• [SUPPLIED TEXT]
........
Logistic advantage of two-step screening strategy for SARS-CoV-2 at airport quarantine

Isao Yokota a,, Peter Y Shane b,c, Takanori Teshima b,d,e,∗∗
PMCID: PMC8220861  PMID: 34174408

Abstract

Background

Airport quarantine is required to reduce the risk of entry of travelers infected with severe acute respiratory syndrome coronavirus 2 (SARS-CoV-2). However, it is challenging for both high accuracy and rapid turn-around time to coexist in testing; polymerase chain reaction (PCR) is time-consuming with high accuracy, while antigen testing is rapid with less accuracy. However, there are few data on the concordance between PCR and antigen testing.

Methods

Arrivals at three international airports in Japan between July 29 and September 30, 2020 were tested for SARS-CoV-2 using self-collected saliva by a screening strategy with initial chemiluminescent enzyme immunoassay (CLEIA) followed by confirmatory nucleic acid amplification tests (NAAT) only for intermediate range antigen concentrations.

Results

Among the 95,457 persons entering Japan during the period, 88,924 (93.2%) were tested by CLEIA, and 0.29% (254/88,924) were found to be SARS-CoV-2 antigen positive (≥4.0 pg/mL). NAAT was required for confirmatory testing in 0.58% (513/88,924) with intermediate antigen concentrations (0.67–4.0 pg/mL) whereby the virus was detected in 6.6% (34/513). This two-step strategy reduced the utilization of NAAT to one out of every 173 test subjects. The estimated performance of this strategy did not show significant increase in false negatives as compared to performing NAAT in all subjects.
........
• [ENTRIES PROVIDED]
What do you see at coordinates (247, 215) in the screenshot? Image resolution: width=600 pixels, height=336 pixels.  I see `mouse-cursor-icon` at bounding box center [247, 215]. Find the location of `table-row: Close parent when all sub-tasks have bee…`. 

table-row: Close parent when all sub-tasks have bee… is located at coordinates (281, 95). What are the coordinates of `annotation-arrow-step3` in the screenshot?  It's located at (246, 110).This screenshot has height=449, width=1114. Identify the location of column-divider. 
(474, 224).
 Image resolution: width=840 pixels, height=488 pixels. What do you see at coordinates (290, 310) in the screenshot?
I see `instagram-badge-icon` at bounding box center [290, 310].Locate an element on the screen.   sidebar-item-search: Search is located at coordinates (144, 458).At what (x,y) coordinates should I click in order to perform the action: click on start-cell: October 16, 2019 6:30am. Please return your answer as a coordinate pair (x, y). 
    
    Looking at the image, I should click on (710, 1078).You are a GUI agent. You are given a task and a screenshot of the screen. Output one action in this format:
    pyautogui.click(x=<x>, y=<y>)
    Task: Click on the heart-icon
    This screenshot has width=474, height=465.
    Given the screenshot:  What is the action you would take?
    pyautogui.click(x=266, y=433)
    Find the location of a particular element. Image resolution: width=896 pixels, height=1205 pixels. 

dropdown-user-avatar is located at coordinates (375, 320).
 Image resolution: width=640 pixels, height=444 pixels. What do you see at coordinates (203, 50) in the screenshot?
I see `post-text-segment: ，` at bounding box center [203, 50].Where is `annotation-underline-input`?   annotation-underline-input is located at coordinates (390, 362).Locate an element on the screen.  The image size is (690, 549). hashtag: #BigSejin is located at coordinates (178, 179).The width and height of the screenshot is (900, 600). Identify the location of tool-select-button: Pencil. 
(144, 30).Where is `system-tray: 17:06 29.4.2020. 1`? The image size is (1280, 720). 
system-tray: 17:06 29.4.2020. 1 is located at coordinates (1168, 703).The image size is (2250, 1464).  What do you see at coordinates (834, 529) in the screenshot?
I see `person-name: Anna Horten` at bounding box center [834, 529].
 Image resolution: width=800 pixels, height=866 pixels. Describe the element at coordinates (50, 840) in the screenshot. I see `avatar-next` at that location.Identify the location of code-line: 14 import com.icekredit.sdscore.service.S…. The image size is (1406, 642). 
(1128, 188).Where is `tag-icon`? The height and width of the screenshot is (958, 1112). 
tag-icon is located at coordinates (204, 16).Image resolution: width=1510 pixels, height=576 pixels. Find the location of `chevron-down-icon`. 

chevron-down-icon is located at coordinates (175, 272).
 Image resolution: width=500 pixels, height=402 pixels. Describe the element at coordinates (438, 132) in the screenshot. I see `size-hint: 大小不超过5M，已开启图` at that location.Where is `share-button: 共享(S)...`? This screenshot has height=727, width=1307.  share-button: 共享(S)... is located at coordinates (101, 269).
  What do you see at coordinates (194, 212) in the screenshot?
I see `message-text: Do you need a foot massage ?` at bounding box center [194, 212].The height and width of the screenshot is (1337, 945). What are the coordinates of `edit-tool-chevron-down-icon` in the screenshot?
........
• [TASK LIST]
[1] Set down, word for word, the part of the airport screening abstract that opens with the words containing "Logistic advantage of" and closes with "and antigen testing.".
[2] Write the next part of the airport screening abstract, starting after its last sentence.

• [ANSWERS BY ITEM NUMBER]
[1]
Logistic advantage of two-step screening strategy for SARS-CoV-2 at airport quarantine

Isao Yokota a,, Peter Y Shane b,c, Takanori Teshima b,d,e,∗∗
PMCID: PMC8220861  PMID: 34174408

Abstract

Background

Airport quarantine is required to reduce the risk of entry of travelers infected with severe acute respiratory syndrome coronavirus 2 (SARS-CoV-2). However, it is challenging for both high accuracy and rapid turn-around time to coexist in testing; polymerase chain reaction (PCR) is time-consuming with high accuracy, while antigen testing is rapid with less accuracy. However, there are few data on the concordance between PCR and antigen testing.

[2]
Conclusions

Point of care testing by quantitative CLEIA using self-collected saliva is less labor-intensive and yields results rapidly, thus suitable as an initial screening test. Reserving NAAT for CLEIA indeterminate cases may prevent compromising accuracy while significantly improving the logistics of administering mass-screening at large venues.

Keywords: SARS-CoV-2, COVID-19, PCR, CLEIA, Quarantine

1. Introduction

The current pandemic has forced many countries to introduce border closures to prevent the entry of infected travelers from regions where coronavirus disease-19 (COVID-19) is rife [[1], [2], [3]] [[1], [2], [3]]. However, this decision has brought on heavy social and economic repercussions. Recently, countries have been increasingly accepting international flights, albeit with various testing requirements that commonly include quantitative reverse transcriptase polymerase chain reaction (PCR) before departure, temperature and symptom checks at airports, and PCR upon arrival [[4], [5], [6], [7]].Consequently, the increasing volume of international travellers has presented new logistic challenges. Specifically, the “gold standard” of detecting severe acute respiratory syndrome coronavirus 2 (SARS-CoV-2) by PCR using nasopharyngeal swab (NPS) samples requires trained professionals in full protective gear to collect specimens one person at a time [8,9]. Furthermore, the time required for laboratory analysis presents another bottleneck whereby passengers may spend hours in transit among potential infectees.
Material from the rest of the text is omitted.